## The task
Your answer should repeat exactly the lines from the one holding "Given: Expand MORE VIDEOS list" through the end of the data, and it should contain no pictures.

## Saved entries
━━━━━━
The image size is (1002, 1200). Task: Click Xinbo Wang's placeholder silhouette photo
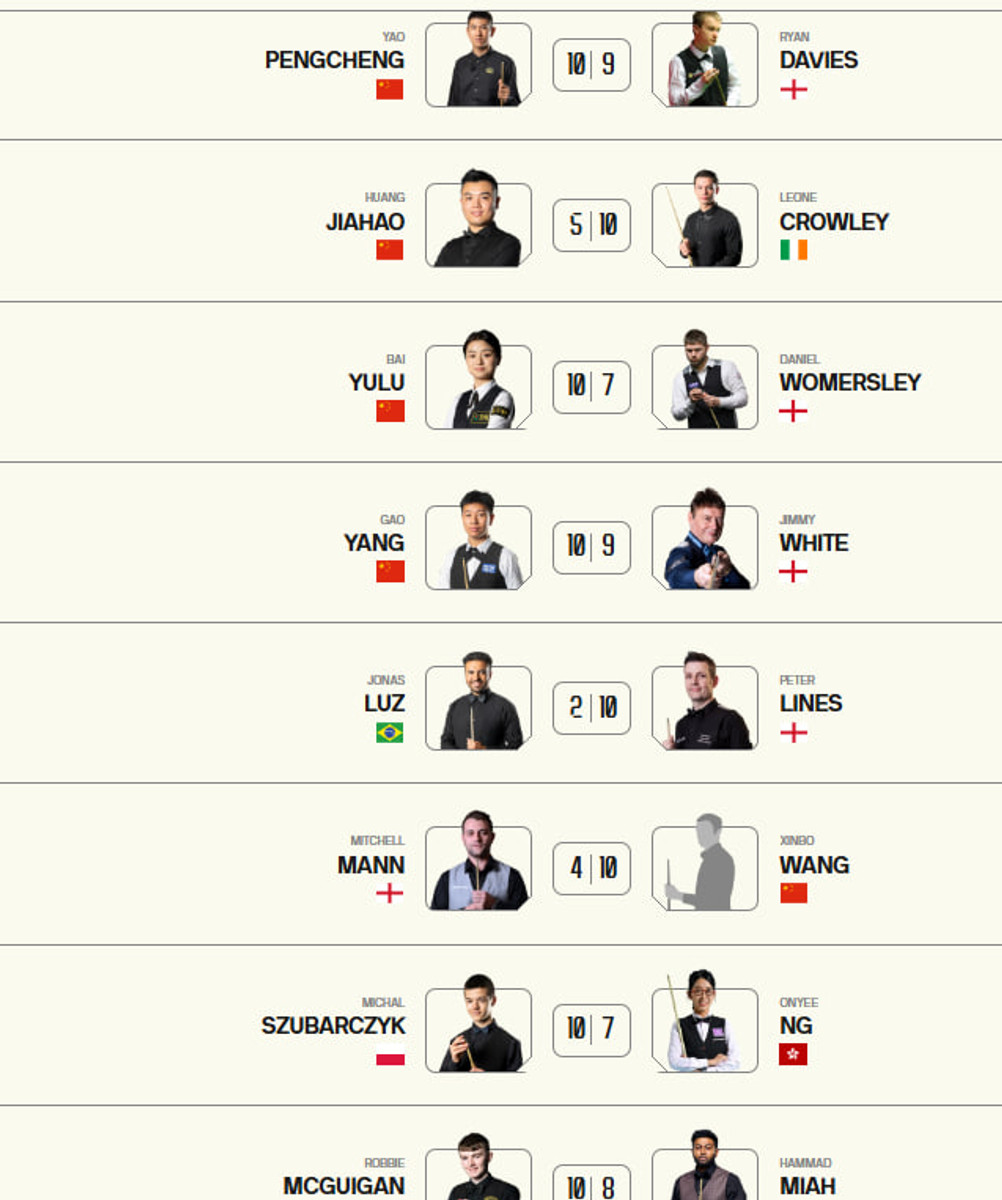click(705, 868)
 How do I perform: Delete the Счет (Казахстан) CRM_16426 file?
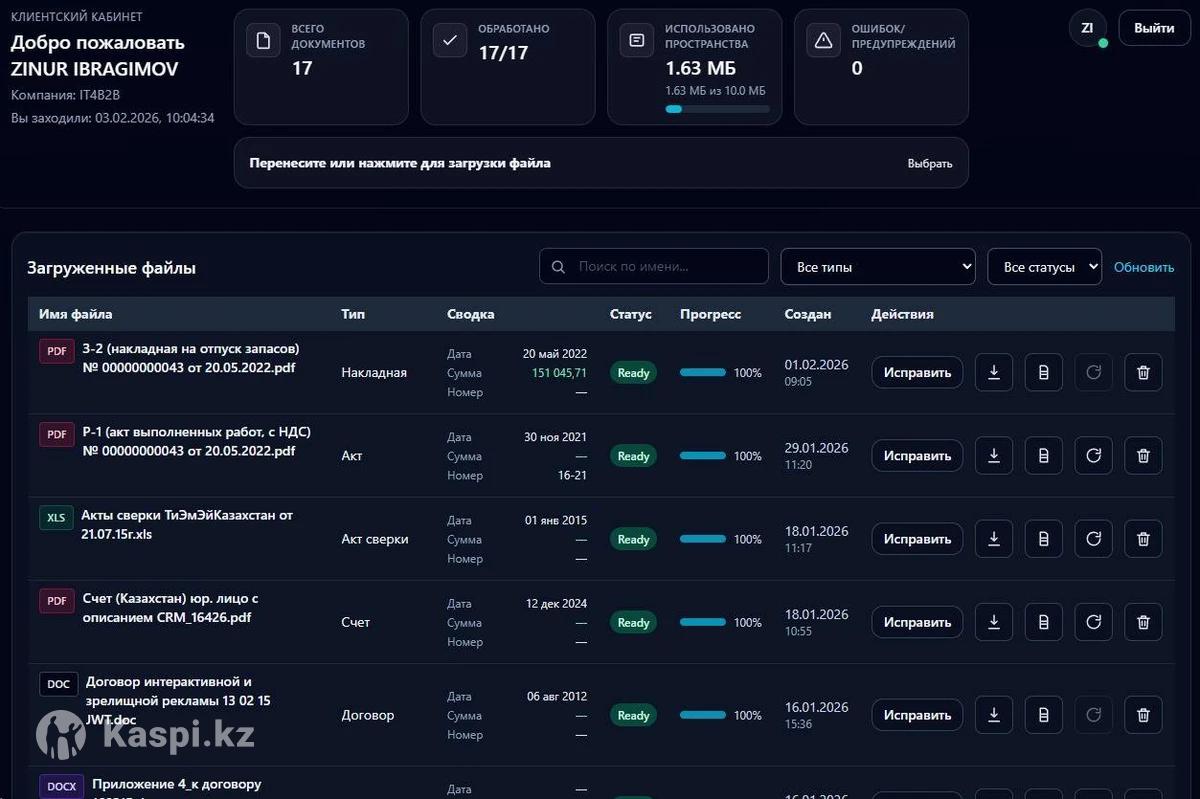point(1143,622)
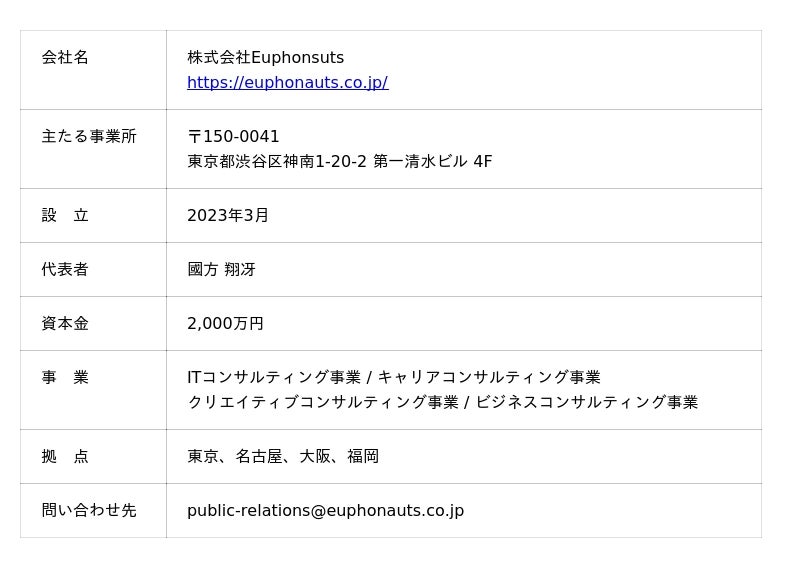Click the Shibuya office address line
The width and height of the screenshot is (800, 568).
pyautogui.click(x=339, y=162)
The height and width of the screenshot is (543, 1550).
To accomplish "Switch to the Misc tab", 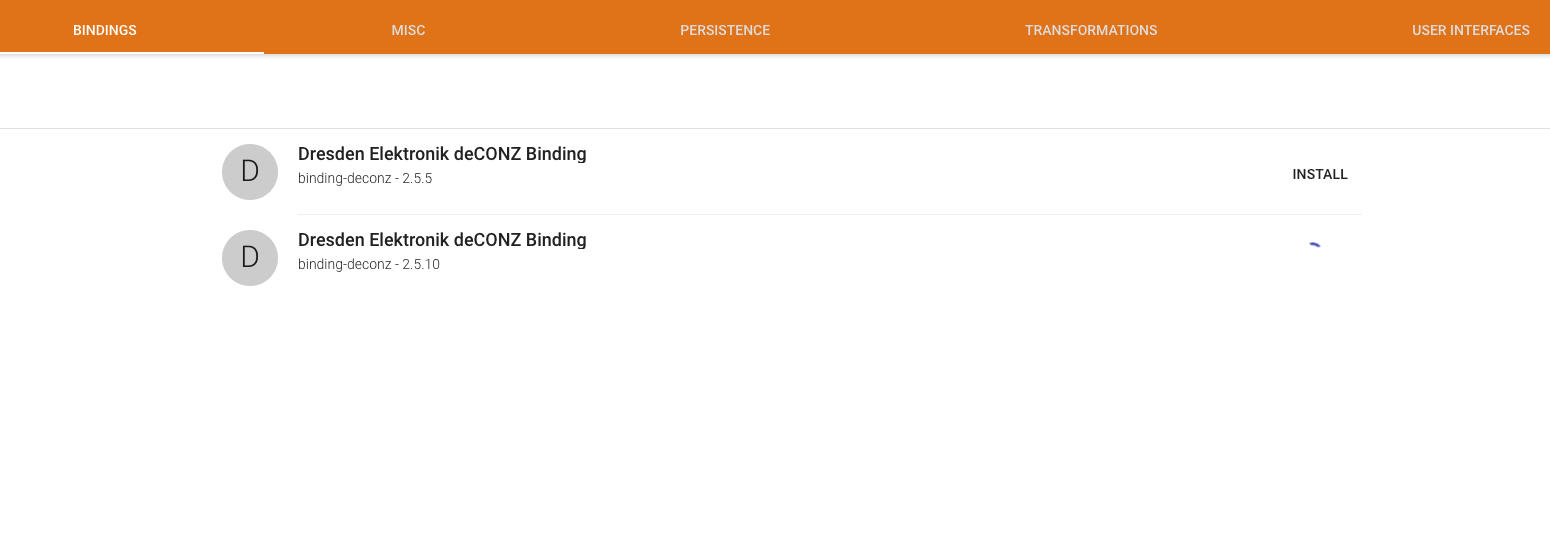I will (x=408, y=30).
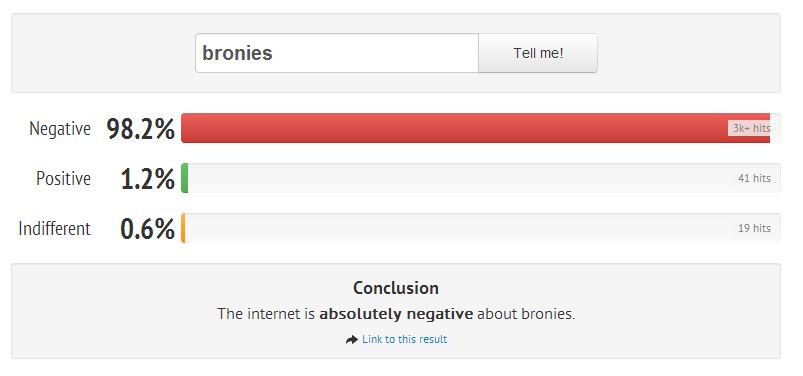This screenshot has height=376, width=803.
Task: Click the orange Indifferent bar segment
Action: click(183, 228)
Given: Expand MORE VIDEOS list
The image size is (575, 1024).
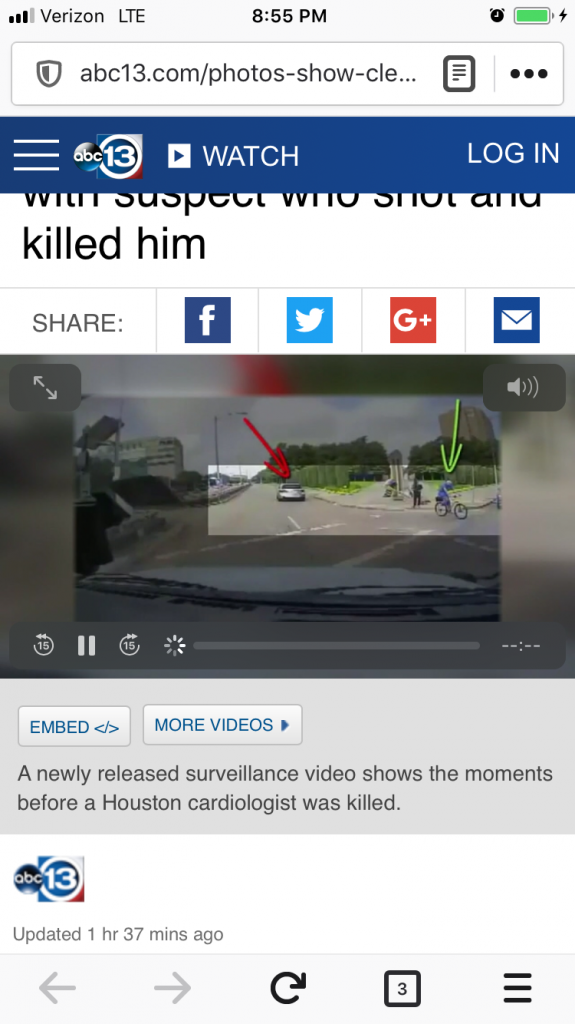Looking at the screenshot, I should click(222, 725).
━━━━━━
## Written reply
Given: Expand MORE VIDEOS list
The image size is (575, 1024).
Looking at the screenshot, I should click(222, 725).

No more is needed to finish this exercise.